Bedford was born in Scotland, and retains a trace of an affable Scottish burr in his accent. As a child, he lived in England and South Africa, before moving to the United States. He’s since lived in Phoenix, Ariz., Oberlin, Ohio, Cleveland, Los Angeles, Columbus, Ohio, and Boston, where he was named the youngest museum director in America—at age 35—at the Rose Museum at Brandeis University.

“To compare it with Boston, Baltimore is a similar city of higher education and a lot of museums, but it also offers rogue, improvisational and nonprofit art spaces that don’t exist in Boston,” Bedford says. “I have the sense that Baltimore is a city in which art has been and continues to be made, and presented through fully fleshed out and integrated art contexts. This is a compelling and varied context for a museum director to function in.”

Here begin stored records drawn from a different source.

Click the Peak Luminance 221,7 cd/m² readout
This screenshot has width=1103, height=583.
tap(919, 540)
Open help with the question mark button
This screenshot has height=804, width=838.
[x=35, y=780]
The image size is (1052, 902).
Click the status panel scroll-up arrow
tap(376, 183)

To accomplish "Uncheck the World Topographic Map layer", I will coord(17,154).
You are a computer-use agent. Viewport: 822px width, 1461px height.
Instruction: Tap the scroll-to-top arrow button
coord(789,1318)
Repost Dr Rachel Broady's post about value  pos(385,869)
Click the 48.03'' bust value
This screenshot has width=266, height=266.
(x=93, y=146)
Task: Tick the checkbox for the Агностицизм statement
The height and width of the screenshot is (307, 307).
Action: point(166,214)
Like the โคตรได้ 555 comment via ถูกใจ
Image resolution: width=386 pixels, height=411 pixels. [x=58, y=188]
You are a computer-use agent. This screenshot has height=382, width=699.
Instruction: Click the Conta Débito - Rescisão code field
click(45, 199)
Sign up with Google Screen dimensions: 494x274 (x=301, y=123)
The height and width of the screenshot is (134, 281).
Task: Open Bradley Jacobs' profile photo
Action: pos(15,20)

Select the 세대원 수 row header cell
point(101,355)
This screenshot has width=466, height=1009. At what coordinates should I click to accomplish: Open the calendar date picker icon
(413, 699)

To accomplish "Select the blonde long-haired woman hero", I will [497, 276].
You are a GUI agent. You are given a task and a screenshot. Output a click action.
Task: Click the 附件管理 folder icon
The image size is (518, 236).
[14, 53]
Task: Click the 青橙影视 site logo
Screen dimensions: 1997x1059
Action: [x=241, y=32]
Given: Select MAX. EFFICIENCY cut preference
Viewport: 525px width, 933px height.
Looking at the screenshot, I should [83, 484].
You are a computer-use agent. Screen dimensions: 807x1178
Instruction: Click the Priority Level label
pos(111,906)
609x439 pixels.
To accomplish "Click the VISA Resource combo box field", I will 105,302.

When I ask him to compare his international role as co-curator for the U.S. Pavilion at the 2017 Venice Biennale to working at a museum in a small city—and, specifically, with local artists—Bedford claims equal enthusiasm for both, citing “an increasing awareness that global is local and local is global.” According to Bedford, “Great art is not born in designated art centers; creativity happens everywhere, as long as we are open to receiving it.”

Bedford cites the BMA’s renowned collections of African art, European painting and the Cone Collection as major incentives for him in accepting the position, calling the museum’s account of postwar art “unusually encyclopedic and stellar,” but he also admits that he was drawn to Baltimore itself and, specifically, to the challenge of activating the principal civic arts institution within the city.

Bedford describes himself as “a devout fan of certain sports, especially England’s European football team.” After almost five years in Boston, Bedford is a devoted Patriots fan, but “has no allegiance to the Red Sox,” leaving room in his heart for the Orioles. In addition, he is looking forward to experiencing adventurous local cuisine, especially seafood, calling himself a “true omnivore, limitless in my appetites and happy to try anything.”

Caught up in the process of settling in Baltimore, purchasing a house and selecting a school for his children, Bedford describes his excitement for his new city and appreciation for the genuine hospitality that has already been offered to him, especially in the form of copious and unsolicited real estate advice.

“I was most struck by a certain sensation, an atmosphere in Baltimore, and I found it rather electrifying,” he says. “It seems that there is something very real at stake for this city, that determining and articulating a positive future is still in the hands of citizens. I look forward to being a part of the institution and an intimate part of the fabric of this city.”